Le jésuite, qui sait ce que c’est qu’obéir à un Ordre, observe aussi le rapport entre l’autorité intérieure détenue par le rêve individuel et l’autorité extérieure détenue par un pouvoir humain et il note :
« Le Rêve est leur Seigneur et leur Maître absolu ; Si d’un côté leur chef leur parle, et de l’autre leur Rêve, le chef aura beau crier et menacer, d’abord il faudra obéir au rêve. »
Quel témoignage surprenant ! De façon remarquable de Bréboeuf met fortement en évidence que dans ces tribus indiennes, le rêve est non seulement le guide de la vie quotidienne mais aussi le garant de la liberté individuelle par rapport au pouvoir extérieur, qui s’y soumet.
Morgane, j’ai apprécié aussi votre commentaire :
« …même si les catholiques ont accès à la Bible aujourd'hui, je n'en ai jamais entendu dire que les rêves viennent de Dieu. Les quelques catholiques avec lesquels j'en ai parlé se sont demandés comment je pouvais dire une chose pareille. »
La situation semblerait peut être changer un peu, mais je dois quand même bien abonder dans votre sens.
J’ai parlé des catholiques en France, je peux aussi parler des protestants qui m’ont laissé quelques mauvais souvenirs.
Quand il y a 20 ans je me suis présentée à 3 pasteurs différents, calviniste, évangéliste, luthérien, je me suis fait « jeter » :
L’un m’a traitée de sorcière, l’autre m’a dit que les rêves étaient diaboliques...
Le troisième était furieux après moi : si je déclare que je suis interprète de rêves, et que Dieu parle dans les rêves des hommes d’aujourd’hui comme autrefois, qu’en est-il alors du message et de l’autorité du pasteur en face de l’interprète de rêves ?
Et nous y revoilà !
A mon grand étonnement, je n’ai guère vu de différence entre l’opinion de ces pasteurs et la position catholique traditionnelle.
Merci aussi Aline pour votre témoignage où vous dîtes :
« J'ai discuté avec un jeune curé au sujet des rêves : il a trouvé ce que je disais intéressant, il ne s'était jamais posé la question, mais pour lui, les rêves ne pouvaient venir de Dieu s'ils donnaient des réponses différentes de celles de l'Eglise. Mais il m'a semblé touché. »
Magnifique réponse qui semblerait sous-entendre ce qui suit : Si le rêve parle comme l’Eglise, alors il vient de Dieu, parce que l’Eglise, sait seule et absolument comment Dieu parle.
Et si le propos du rêve contredit celui de l’Eglise, de qui vient – il donc alors ?
Du diable, peut-être ?
Et nous y revoilà !
Mais finalement j’en reviens à poser de nouveau une question :
Pourquoi les pasteurs et les curés n’apprendraient-ils pas à interpréter les rêves ?

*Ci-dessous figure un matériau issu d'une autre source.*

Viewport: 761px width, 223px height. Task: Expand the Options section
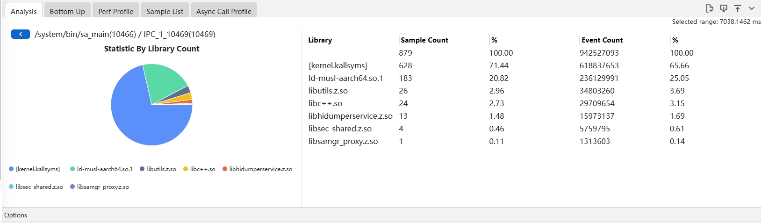click(16, 215)
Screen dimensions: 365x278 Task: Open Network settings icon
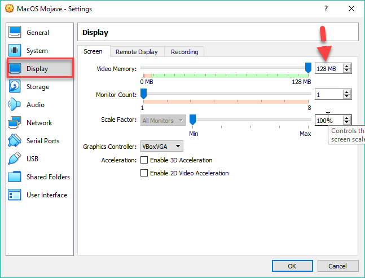pos(15,123)
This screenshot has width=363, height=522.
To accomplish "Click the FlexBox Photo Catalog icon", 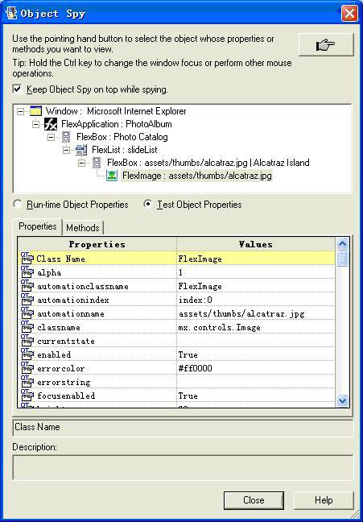I will tap(66, 137).
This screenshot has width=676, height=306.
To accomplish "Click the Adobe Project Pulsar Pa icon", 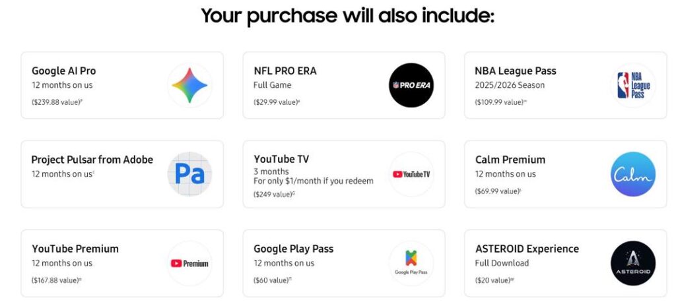I will tap(189, 174).
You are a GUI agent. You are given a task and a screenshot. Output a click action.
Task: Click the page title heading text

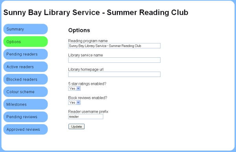point(96,12)
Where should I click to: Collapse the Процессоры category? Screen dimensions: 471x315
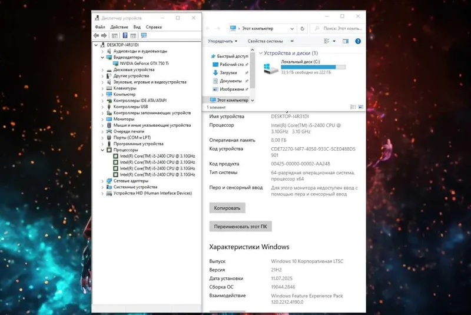pos(102,150)
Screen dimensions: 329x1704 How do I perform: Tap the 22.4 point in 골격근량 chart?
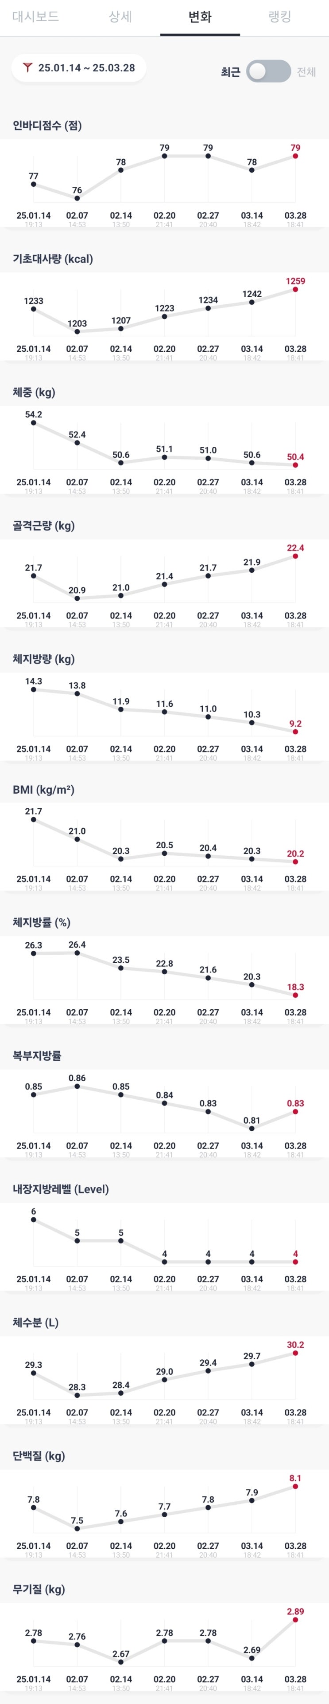point(295,556)
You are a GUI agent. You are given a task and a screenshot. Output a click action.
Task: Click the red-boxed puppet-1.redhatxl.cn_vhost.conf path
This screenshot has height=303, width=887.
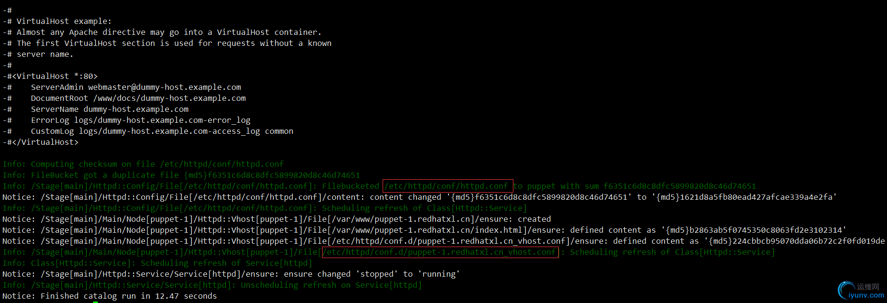coord(440,252)
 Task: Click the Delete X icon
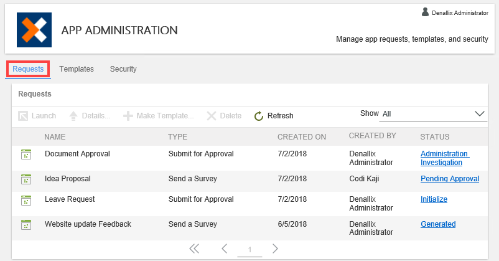[x=212, y=116]
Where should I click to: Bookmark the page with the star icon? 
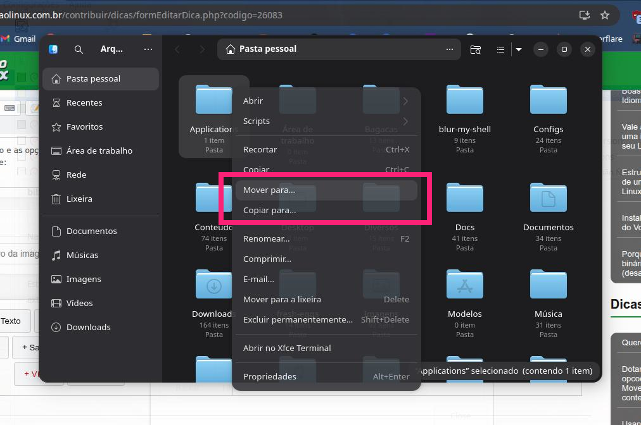(605, 15)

Loin de toutes les querelles d’autorité et de pouvoir, de nombreux pasteurs interprètent maintenant les rêves depuis 50 ans aux Etats Unis, en Hollande aussi.
Ils le font dans leur paroisse, dans les prisons aussi et témoignent de leurs expériences. L’un des pionniers a été un analyste jungien, le pasteur John A Sanford à l’église épiscopalienne de San Diego.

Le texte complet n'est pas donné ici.